Financially, for the quarter ended September 2025, Sify reported total revenue of INR 10,533 million compared with INR 10,275 million in the same quarter last year and INR 10,723 million in the previous quarter. The cost of sales was INR 6,294 million, resulting in a gross profit of INR 4,239 million. Other operating income stood at INR 81 million, while selling, general, and administrative expenses were INR 1,871 million.

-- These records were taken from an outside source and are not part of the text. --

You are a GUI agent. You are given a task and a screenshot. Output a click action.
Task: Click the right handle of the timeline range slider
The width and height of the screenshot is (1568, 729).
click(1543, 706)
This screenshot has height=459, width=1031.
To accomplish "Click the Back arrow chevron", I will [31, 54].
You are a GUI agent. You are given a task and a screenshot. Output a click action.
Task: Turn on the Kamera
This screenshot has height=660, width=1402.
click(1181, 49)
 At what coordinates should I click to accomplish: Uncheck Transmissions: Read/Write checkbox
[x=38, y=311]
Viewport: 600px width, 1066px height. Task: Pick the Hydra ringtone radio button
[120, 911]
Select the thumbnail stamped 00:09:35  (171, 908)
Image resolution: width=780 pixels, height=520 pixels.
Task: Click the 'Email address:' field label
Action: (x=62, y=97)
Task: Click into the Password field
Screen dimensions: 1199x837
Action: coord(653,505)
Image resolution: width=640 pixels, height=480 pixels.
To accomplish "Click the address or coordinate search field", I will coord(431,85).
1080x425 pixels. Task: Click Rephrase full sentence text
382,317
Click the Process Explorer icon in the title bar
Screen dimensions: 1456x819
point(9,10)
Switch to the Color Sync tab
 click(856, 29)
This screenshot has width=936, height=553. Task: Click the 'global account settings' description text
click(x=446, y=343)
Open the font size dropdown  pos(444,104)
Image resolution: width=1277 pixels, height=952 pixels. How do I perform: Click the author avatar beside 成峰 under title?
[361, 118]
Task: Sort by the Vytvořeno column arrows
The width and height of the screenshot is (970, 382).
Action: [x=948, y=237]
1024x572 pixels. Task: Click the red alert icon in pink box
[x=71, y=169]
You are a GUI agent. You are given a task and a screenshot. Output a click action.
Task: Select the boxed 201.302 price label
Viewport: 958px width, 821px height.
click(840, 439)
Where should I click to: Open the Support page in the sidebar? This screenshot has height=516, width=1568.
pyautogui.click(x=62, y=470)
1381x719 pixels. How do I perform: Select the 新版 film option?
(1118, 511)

Depreciation and amortisation costs were INR 1,740 million, leading to an operating profit of INR 709 million. Profit before tax stood at a loss of INR 194 million, compared to a profit of INR 140 million in the corresponding period last year. After accounting for an income tax expense of INR 81 million, the company reported a loss for the period of INR 275 million. EBITDA for the quarter was INR 2,361 million, compared with INR 1,963 million in the same quarter last year.
As of September 2025, the company’s equity was INR 16,116 million, compared with INR 17,627 million a year earlier. Long-term borrowings stood at INR 26,729 million and short-term borrowings at INR 7,823 million. After accounting for a cash balance of INR 4,149 million, the company’s net debt was INR 30,403 million.
M P Vijay Kumar, Executive Director and Group Chief Financial Officer, emphasised that the company remains committed to fiscal discipline while investing strategically for long-term growth. He explained that the current phase of expansion across Sify’s data centre, network, and digital platforms reflects deliberate decisions to build future-ready capabilities. He noted that while the Network and Data Centre businesses are scaling according to plan, the losses recorded in the IT Services segment reflect continued investment to prepare for emerging opportunities.
He also confirmed that Sify’s liquidity position remains robust, supported by prudent cash flow management and operational efficiency. As of the end of the quarter, the company’s cash balance stood at INR 4,149 million. Looking ahead, the focus will remain on maintaining financial agility, embedding accountability and sustainability into decision-making, and creating long-term value for all stakeholders.